**What to work on:** Please copy out the records from the line containing "The height and" through the last line, both included, and leave out the pictures.

[Data for locating visible targets]
----

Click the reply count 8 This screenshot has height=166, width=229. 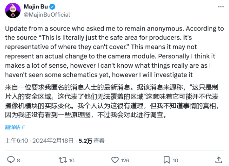coord(18,160)

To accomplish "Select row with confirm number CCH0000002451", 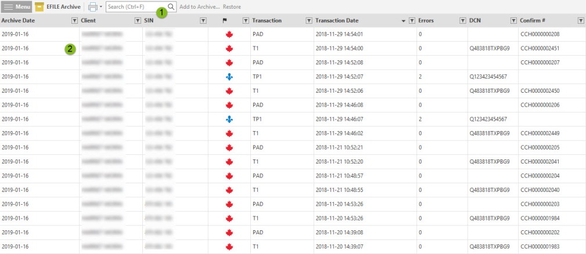I will point(540,48).
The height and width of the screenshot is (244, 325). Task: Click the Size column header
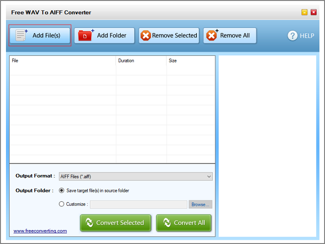(x=190, y=61)

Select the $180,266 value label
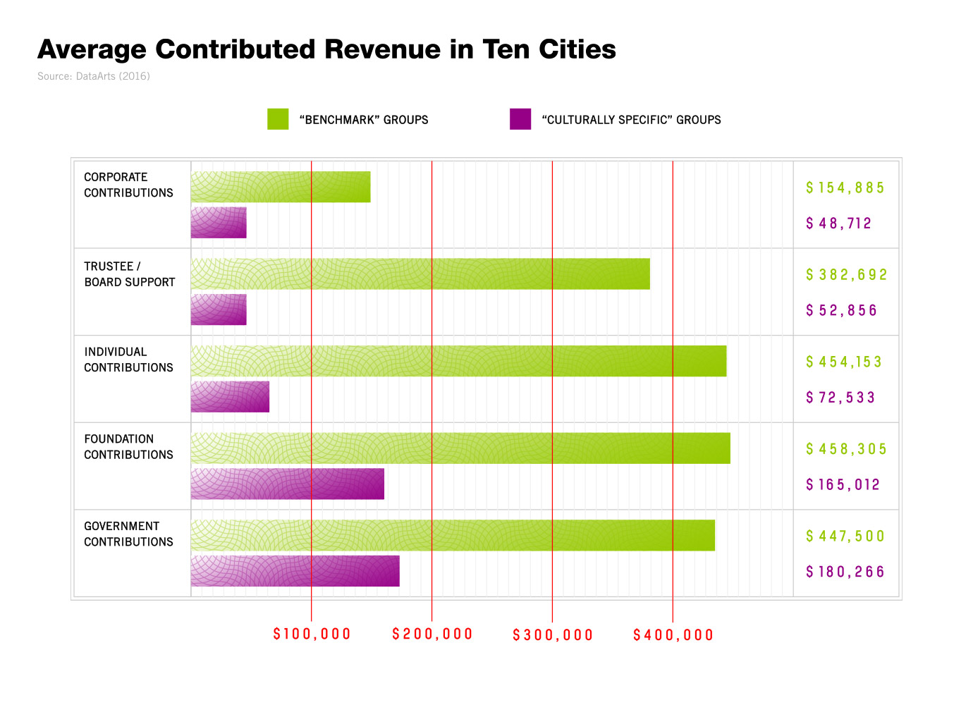coord(845,572)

----

**Task response:**
The height and width of the screenshot is (244, 325). Task: Click the Size column header
(x=190, y=61)

Select the $180,266 value label
coord(845,572)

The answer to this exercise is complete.